» Your task
Which lines of the data below contain the string "arrow"? Pick out and copy each of them, treating uppercase and lowercase as different.

» Click-target data
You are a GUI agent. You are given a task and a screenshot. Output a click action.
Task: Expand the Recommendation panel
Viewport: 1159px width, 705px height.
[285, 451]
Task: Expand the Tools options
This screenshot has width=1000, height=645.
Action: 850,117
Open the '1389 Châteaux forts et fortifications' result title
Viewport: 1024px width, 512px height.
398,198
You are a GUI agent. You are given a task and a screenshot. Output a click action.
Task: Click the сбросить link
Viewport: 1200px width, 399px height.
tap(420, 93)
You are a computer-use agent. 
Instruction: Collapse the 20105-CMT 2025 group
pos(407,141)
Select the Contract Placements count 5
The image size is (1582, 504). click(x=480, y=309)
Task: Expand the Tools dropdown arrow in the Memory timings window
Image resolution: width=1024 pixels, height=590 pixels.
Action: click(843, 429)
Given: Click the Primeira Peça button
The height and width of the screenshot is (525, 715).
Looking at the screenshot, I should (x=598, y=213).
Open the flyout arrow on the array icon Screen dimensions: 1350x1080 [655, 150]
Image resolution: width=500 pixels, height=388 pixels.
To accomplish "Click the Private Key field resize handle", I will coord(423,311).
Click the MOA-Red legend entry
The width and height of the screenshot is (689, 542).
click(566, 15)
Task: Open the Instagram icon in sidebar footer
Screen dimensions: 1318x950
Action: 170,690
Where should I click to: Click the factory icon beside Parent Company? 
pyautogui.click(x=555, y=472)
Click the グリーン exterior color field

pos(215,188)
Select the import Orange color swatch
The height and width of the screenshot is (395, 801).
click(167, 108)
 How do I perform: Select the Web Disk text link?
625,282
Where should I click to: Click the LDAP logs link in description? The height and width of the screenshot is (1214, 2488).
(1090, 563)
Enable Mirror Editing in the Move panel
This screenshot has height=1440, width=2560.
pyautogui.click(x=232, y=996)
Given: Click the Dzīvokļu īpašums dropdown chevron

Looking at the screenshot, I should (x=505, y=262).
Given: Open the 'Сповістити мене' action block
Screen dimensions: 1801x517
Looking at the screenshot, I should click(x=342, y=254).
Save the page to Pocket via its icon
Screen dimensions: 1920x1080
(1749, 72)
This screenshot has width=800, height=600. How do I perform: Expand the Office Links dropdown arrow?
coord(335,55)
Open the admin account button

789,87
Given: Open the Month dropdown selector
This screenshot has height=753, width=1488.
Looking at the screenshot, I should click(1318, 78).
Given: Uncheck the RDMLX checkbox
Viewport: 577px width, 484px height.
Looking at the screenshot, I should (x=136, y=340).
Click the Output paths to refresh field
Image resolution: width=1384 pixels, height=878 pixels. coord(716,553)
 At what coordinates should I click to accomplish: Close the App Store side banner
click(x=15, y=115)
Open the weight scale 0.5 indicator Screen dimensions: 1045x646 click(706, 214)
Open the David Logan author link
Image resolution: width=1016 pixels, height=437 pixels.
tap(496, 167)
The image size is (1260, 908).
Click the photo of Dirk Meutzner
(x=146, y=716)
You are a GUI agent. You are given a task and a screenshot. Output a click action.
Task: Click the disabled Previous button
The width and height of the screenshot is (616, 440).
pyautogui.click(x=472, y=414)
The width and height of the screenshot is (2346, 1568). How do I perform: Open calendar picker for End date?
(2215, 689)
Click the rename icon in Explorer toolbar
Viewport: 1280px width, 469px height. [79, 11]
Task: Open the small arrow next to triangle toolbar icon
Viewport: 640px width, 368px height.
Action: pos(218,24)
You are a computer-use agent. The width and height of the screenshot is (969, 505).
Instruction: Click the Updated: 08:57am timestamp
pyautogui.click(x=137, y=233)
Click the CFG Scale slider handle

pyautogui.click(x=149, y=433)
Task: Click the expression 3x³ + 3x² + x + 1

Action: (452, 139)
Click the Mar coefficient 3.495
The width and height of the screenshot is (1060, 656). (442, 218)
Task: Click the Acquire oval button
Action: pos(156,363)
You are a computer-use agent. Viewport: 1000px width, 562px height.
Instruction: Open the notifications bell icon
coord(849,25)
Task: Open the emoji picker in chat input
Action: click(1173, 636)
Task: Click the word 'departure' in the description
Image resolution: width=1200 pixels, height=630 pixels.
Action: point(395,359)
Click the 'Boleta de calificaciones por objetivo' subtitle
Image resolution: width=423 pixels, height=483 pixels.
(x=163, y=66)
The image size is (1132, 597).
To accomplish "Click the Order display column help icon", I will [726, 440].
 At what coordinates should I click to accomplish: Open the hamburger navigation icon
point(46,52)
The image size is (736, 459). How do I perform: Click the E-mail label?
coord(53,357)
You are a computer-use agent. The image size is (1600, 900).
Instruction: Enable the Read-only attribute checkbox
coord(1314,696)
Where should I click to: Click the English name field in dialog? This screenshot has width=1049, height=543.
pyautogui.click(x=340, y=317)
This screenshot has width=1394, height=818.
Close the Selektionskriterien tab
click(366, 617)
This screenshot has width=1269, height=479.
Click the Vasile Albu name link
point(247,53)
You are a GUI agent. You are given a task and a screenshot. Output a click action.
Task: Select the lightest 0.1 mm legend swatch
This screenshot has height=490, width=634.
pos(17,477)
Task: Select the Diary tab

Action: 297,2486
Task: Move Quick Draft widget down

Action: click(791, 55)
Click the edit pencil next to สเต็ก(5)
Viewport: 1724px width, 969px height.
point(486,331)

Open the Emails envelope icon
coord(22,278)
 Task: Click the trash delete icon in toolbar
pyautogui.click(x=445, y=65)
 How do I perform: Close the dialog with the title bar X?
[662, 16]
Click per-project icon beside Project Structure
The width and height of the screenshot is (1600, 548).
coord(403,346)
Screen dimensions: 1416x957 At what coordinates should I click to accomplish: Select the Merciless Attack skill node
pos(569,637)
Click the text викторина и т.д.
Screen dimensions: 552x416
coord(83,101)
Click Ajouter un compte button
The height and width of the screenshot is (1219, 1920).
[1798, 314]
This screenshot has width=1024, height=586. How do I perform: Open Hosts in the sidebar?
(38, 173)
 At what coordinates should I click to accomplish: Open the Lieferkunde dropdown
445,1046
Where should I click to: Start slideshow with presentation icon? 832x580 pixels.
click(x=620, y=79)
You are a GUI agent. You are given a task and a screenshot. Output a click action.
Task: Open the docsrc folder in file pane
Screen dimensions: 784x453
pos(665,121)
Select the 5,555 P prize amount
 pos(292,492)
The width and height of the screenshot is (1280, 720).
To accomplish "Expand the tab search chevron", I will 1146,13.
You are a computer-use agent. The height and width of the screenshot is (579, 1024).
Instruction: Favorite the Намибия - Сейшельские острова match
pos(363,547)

» Reply
Task: Expand the Tools dropdown arrow in the Memory timings window
Open the flyout arrow on the array icon Screen dimensions: 1350x1080 [655, 150]
This screenshot has width=800, height=600. How do I perform: Expand the Office Links dropdown arrow?
Task: Open the small arrow next to triangle toolbar icon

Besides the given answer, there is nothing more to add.